Monday, November 16, 2009

Google Settlement Filed

Reprinted with permission of Publishers Weekly

by Jim Milliot -- Publishers Weekly

After two delays, attorneys for the AAP, Authors Guild and Google filed an amended settlement agreement late Friday night with Judge Denny Chin in an effort to end litigation brought by the publishers and authors against Google over its library scanning program. As expected by many, the biggest change in the agreement deals with international works. The agreement is now limited to books that were either registered with the U.S. Copyright Office or published in the U.K., Australia or Canada. The parties said that after feedback from foreign rightsholders they decided to narrow the class to include only countries "which share a common legal heritage and similar book industry practices" with the U.S.
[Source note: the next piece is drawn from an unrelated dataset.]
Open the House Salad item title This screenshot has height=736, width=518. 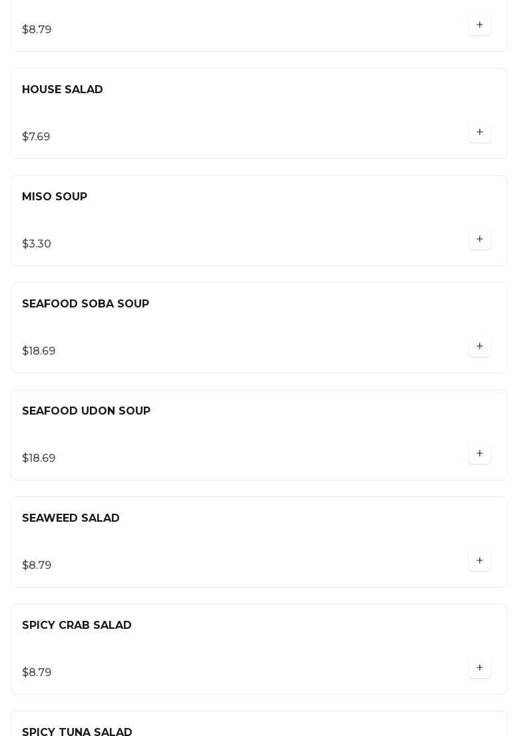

In a change pertaining to unclaimed works, the revised agreement still calls for the Book Rights Registry to search for rightsholders and hold revenue for five years. A portion of the revenue generated by unclaimed works may now also be used to locate rightsholders and will not become part of the BRR's general operating fund.

The amended agreement makes some changes to the access models to the database of scanned works. While keeping the primary access models the same, future access models have been limited to print-on-demand, file download and subscription. The BRR will also be able to increase the number of terminals at a public library building. Google will also continue to allow other retailers to sell online access to the books covered in the settlement, a revision it announced in September. The overall financial terms of the agreement have not been changed with rightsholders receiving 63% of revenue generated from their works and Google 37%.
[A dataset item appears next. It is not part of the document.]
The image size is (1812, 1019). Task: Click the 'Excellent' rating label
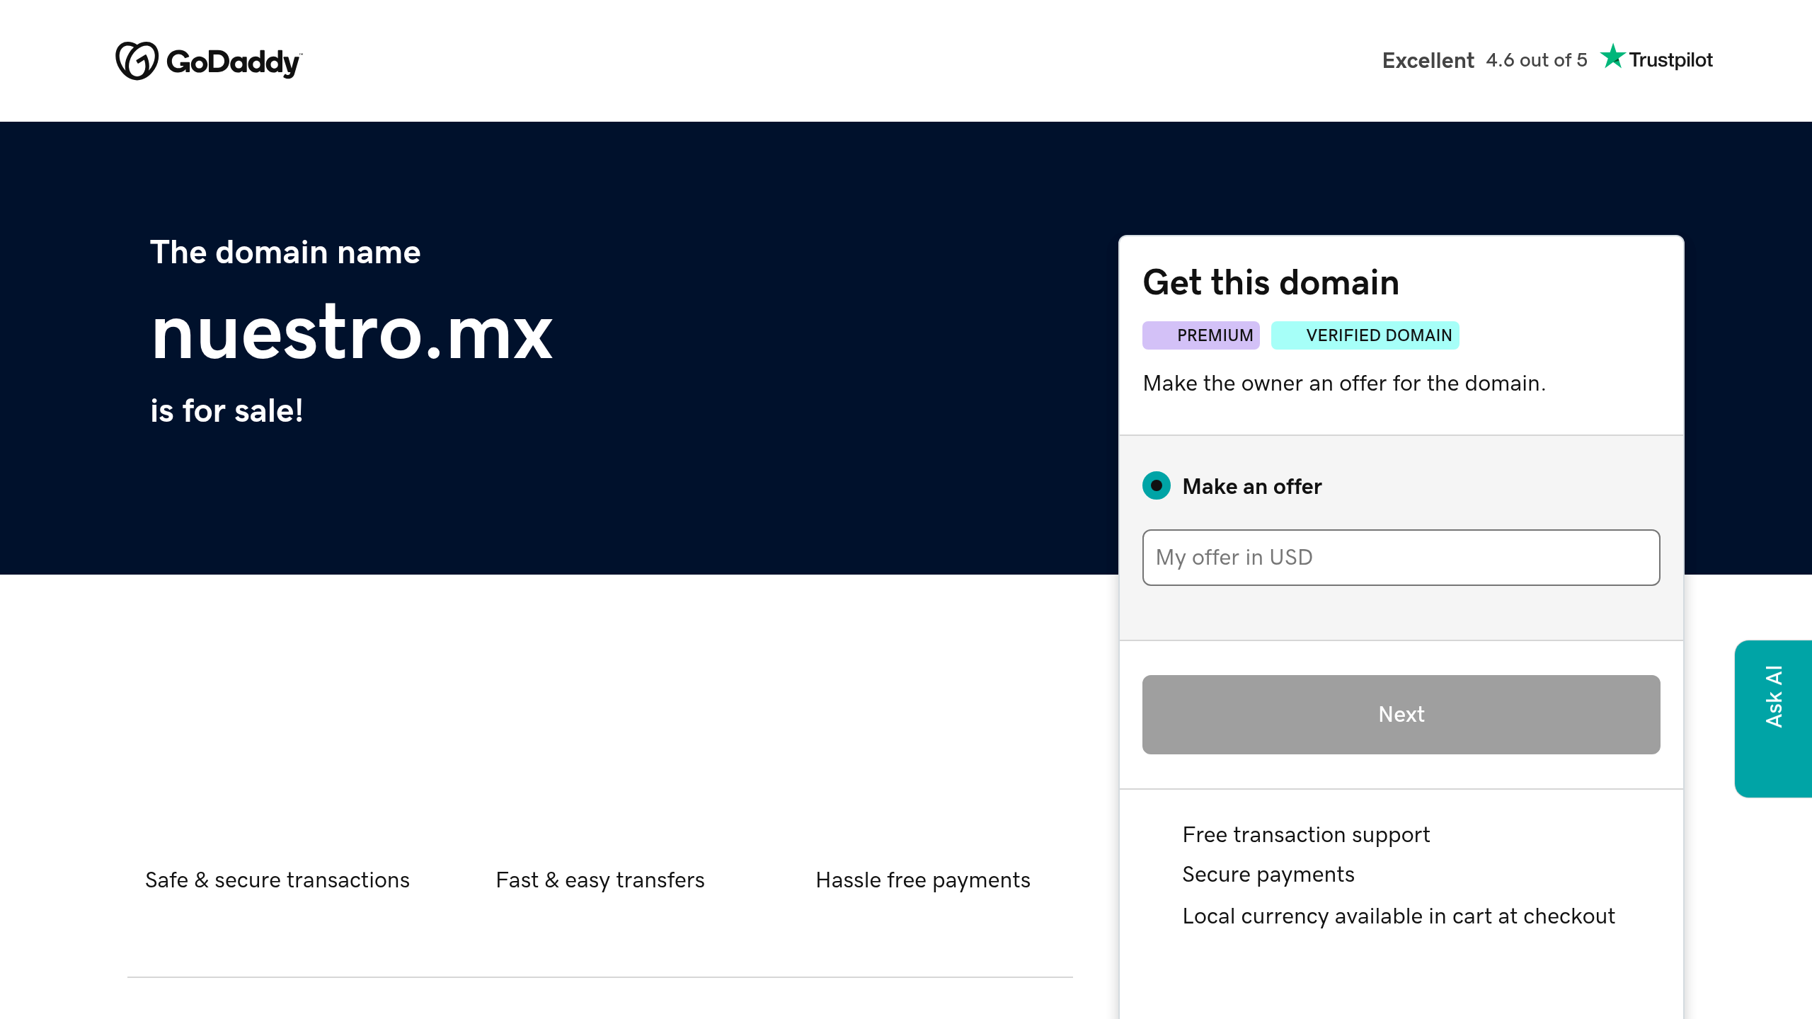1428,61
In a joint statement, the parties said that after reviewing submissions filed with the Court, including those from the Justice Department, changes made to the settlement "were developed to address many of these concerns, while preserving the core benefits of the agreement."


The new filing came after the original fairness hearing before Judge Chin set for October 7 was pushed back at the request of the AAP and Authors Guild as opposition to the deal, first announced last fall, mounted. Judge Chin had given the parties until November 9 to file an revised agreement, but granted another extension until midnight November 13.


Judge Chin is expected to soon issue a timeline that will include a notice period and an objection hearing, with the Final Fairness hearing expected to be held in early 2010.